>> begin Document excerpt

Code documentation

Last updated on 2026-02-02 | Edit this page

Estimated time: 90 minutes

Overview

Questions

  • How should we document our R code?
  • Why is documentation important?
  • What are the minimum elements of documentation needed to support reproducible research?

Objectives

After completing this episode, participants should be able to:

  • Use a README file to provide an overview of an R project including citation instructions
  • Describe the main types of code documentation (tutorials, how to guides, reference and explanation).
  • Describe the different formats available for delivering code documentation (Markdown files, static webpages).
  • [Supplementary Material] Use pkgdown to generate and manage comprehensive project documentation
  • [Supplementary Material] Apply a documentation framework to write effective documentation of any type.

We have seen how writing inline comments and roxygen2 function-level documentation within our code can help with improving its readability. The purpose of profect-level code documentation is to communicate other important information about our analysis (its purpose, dependencies, how to install and run it, etc.) to the people who need it – both users and developers.

At this point, the code in your local software project’s directory should be as in: TODO

Why document our code?

>> end Document excerpt
>> begin Extracted information

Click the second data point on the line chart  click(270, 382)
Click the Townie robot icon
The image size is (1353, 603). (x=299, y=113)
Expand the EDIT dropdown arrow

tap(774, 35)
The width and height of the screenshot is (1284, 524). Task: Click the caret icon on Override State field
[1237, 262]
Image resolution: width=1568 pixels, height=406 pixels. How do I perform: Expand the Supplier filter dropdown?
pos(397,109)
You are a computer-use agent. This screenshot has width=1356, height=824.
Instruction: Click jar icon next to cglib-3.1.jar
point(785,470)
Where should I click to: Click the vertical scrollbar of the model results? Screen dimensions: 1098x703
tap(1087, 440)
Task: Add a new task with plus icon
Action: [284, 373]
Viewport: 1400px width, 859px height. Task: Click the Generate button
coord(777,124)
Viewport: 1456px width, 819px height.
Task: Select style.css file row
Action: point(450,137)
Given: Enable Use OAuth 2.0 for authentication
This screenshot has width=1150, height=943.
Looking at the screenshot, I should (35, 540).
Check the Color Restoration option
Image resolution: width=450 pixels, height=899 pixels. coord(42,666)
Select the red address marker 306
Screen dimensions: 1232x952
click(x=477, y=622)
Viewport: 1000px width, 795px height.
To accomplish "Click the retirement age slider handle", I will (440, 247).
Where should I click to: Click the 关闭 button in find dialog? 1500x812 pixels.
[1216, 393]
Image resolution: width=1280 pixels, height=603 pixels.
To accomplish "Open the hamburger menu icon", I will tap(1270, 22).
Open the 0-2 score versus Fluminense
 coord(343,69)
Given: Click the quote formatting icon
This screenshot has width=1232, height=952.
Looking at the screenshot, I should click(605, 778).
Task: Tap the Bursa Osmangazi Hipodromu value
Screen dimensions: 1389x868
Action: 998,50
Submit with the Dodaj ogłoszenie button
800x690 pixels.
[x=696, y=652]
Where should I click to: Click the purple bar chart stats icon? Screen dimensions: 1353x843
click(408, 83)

>> end Extracted information

Set of tasks:
A - Rewrite the code documentation page from "After completing this" up to and including "files, static webpages).", putting "HTML files" in place of "Markdown files".
B - Which main types of code documentation does the code documentation page list?

Answers per task:
A -
After completing this episode, participants should be able to:

  • Use a README file to provide an overview of an R project including citation instructions
  • Describe the main types of code documentation (tutorials, how to guides, reference and explanation).
  • Describe the different formats available for delivering code documentation (HTML files, static webpages).

B - Tutorials, how-to guides, reference, and explanation.